The art aspect of data sciences, on the other hand, shines from the start through your creative problem-solving thinking and continues in many ways when you confidently weigh the subjective benefits of a decision against the quantitative benefits of techniques to make the best decision based on your experience. The decision could be related to the statistical tool you use, the output format that specific organizations prefer, or the underlying assumptions you make when solving a business challenge.
The ability to turn subjective logic and creative reasoning into a real result using statistical and machine learning methods demonstrates that Data science is a mix of art and science.
#3 Myth: Finding Data Science talent for your company is difficult.
Reality: Anyone can learn to be a skilled Data Scientist and use what they’ve learned.
Every data scientist, whether fresh or experienced, qualified or uncertified, learns on the job. This also applies to persons having a Ph.D. in Mathematics or Statistics.
Outside of the organization, resources have always been sparse or expensive. Identifying cross-disciplinary expertise with an analytical bent and helping them master data science methodologies by offering adequate tools would be a sensible option for an organization instead of wasting time and money on hiring external talent. Looking at focused and disciplined software development teams is a good place to start. These teams specialize in delivering value-added business solutions, so repurposing one to focus on data science would not be an unreasonable request.
In 3-6 months, one can become a data scientist with well-structured and hands-on learning modules and guidance from a community of aspiring data scientists. More information is available here.
It’s vital to remember that data scientists interact with departments on a regular basis. A pre-existing team would have established the essential rapport to get over the inherent bureaucracy in all departments and move work along quickly. Furthermore, your existing staff will have an easier time appreciating the breadth and depth of the business environment than a new one.
One method to develop a strong data science talent pool is to look within.
#4 Myth: Data Science entails a lot of complicated coding and the use of various tools.

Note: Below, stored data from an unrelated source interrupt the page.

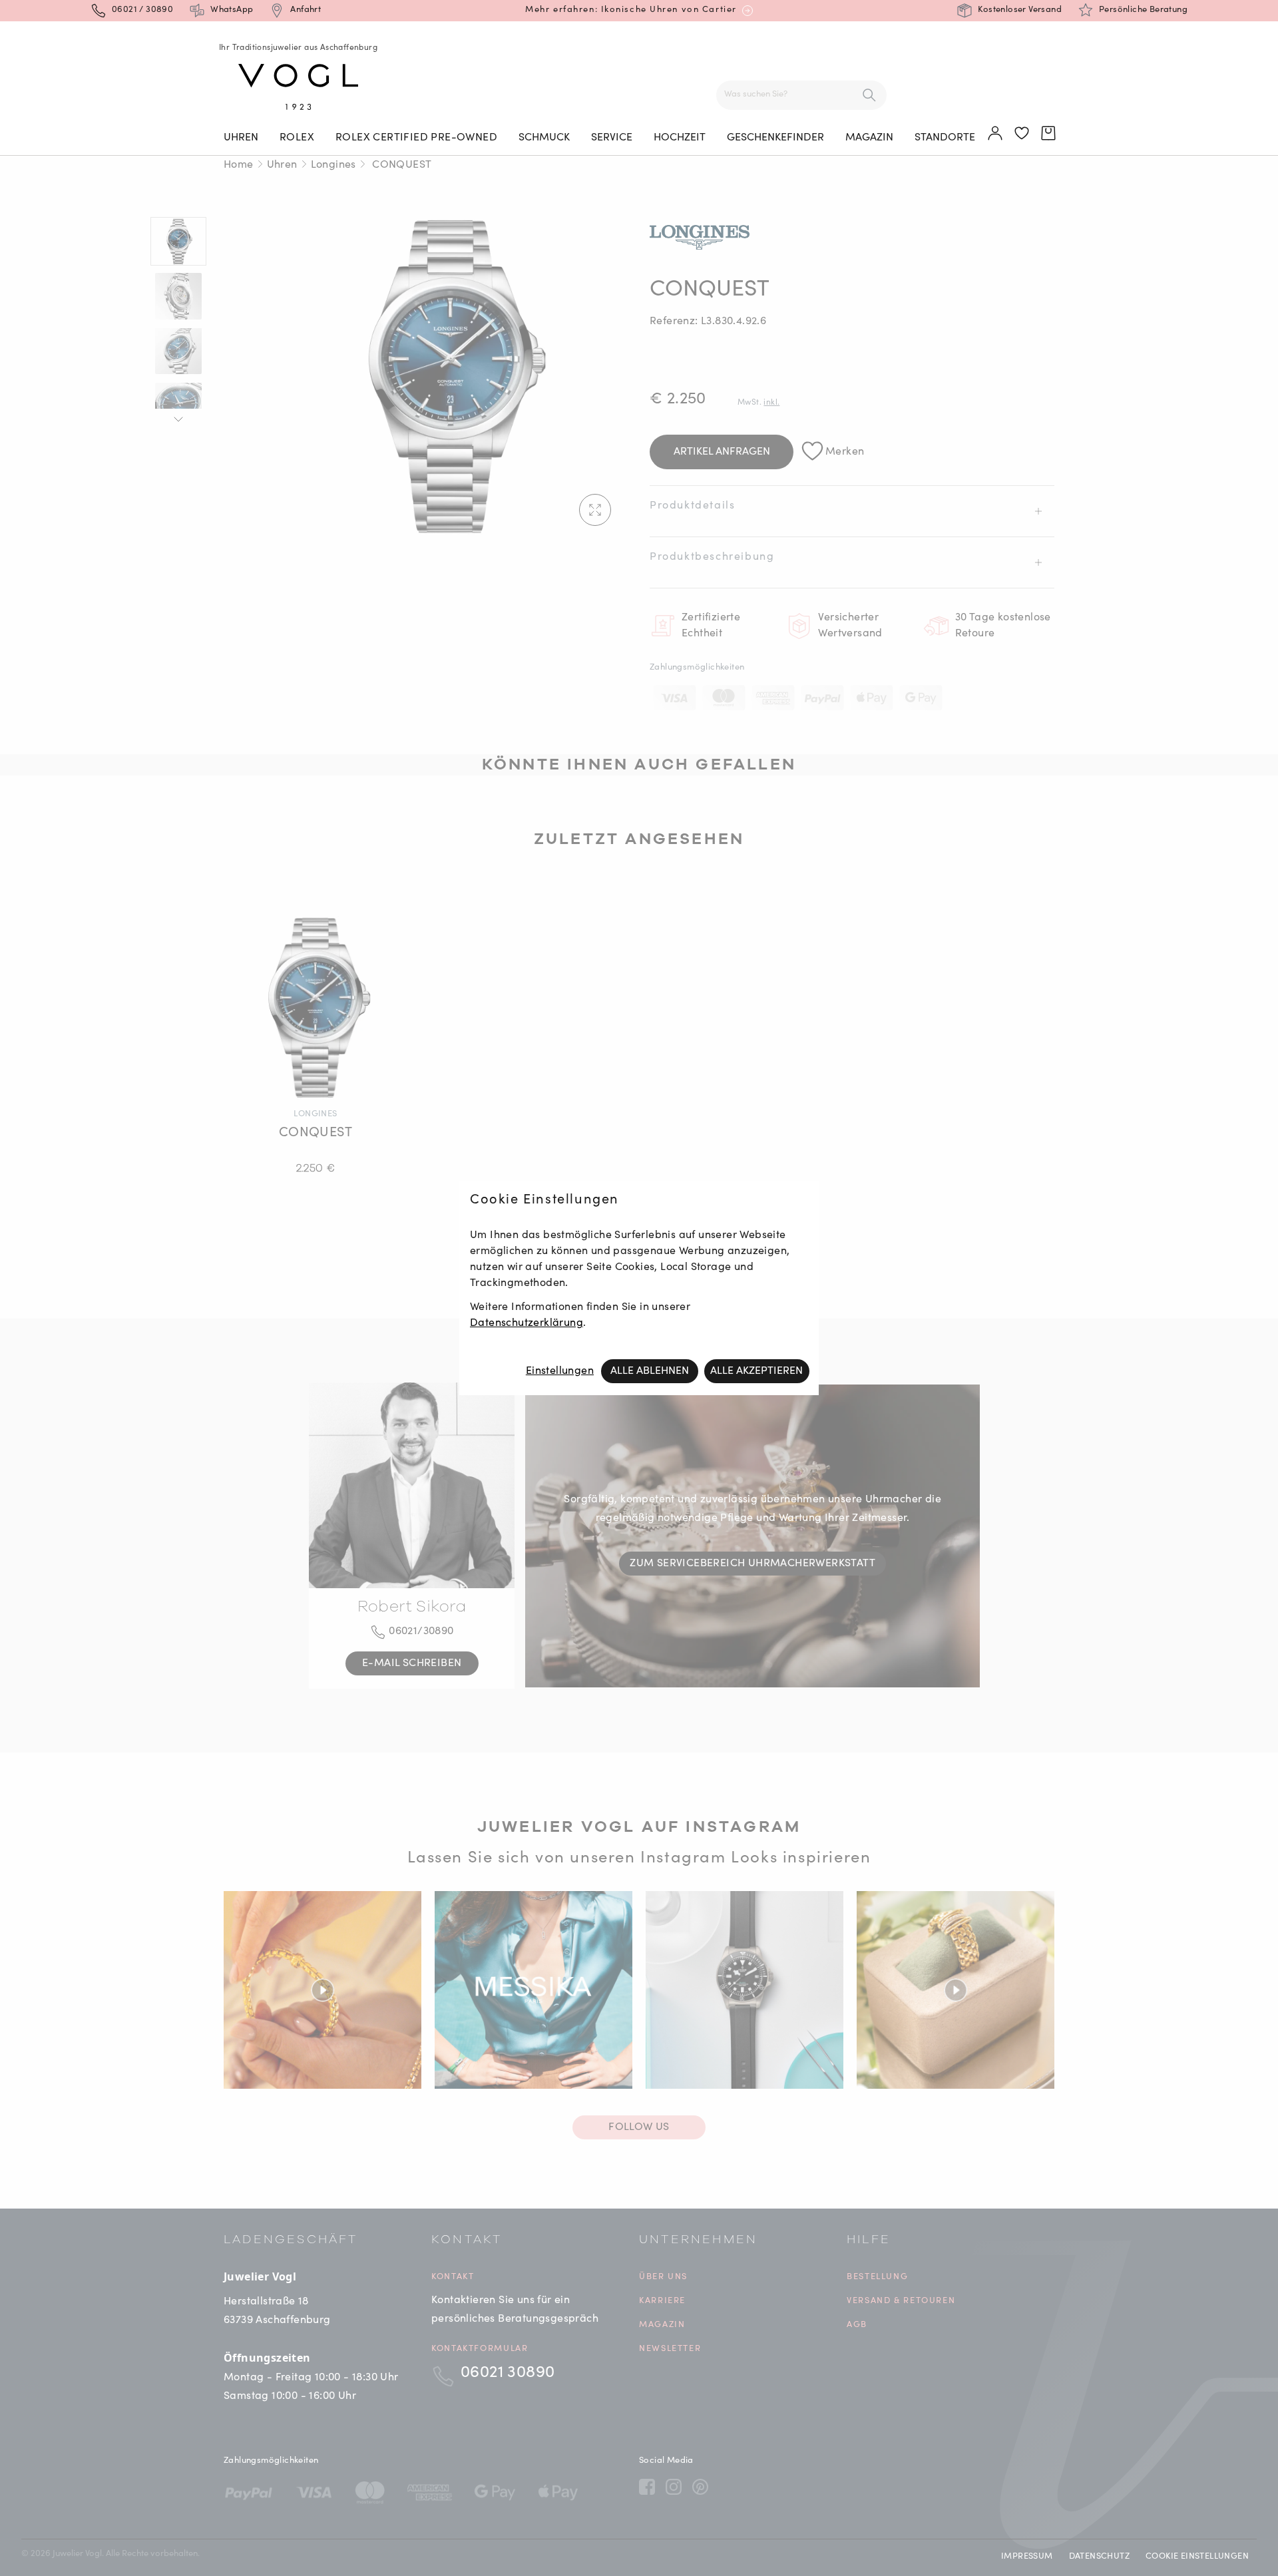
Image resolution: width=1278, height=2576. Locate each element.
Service (611, 137)
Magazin (869, 137)
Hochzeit (680, 137)
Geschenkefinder (775, 137)
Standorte (945, 137)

Reality: Data science is all about figuring out how to solve problems.
It would be beneficial if you had some good coding abilities, but it is not a need. What matters most is your capacity to turn a business problem into actionable insights, collect and comprehend solid data, and so on. Coding becomes a minor part of your overall adventure, and you may get by with beginner to intermediate coding skills.
Though a data scientist must have hard skills such as statistics and coding, his day-to-day job also requires less tangible hard skills such as the ability to look at data and understand bias, problem-solving with messy data, which is often created by third parties, validating findings, working in a team, and effectively communicating results in simpler terms.
Data Science will be gratifying if you enjoy playing with data, asking and answering critical questions, and translating your discoveries into a data story.
We hope that the above points have helped to clear the air and make data science more understandable.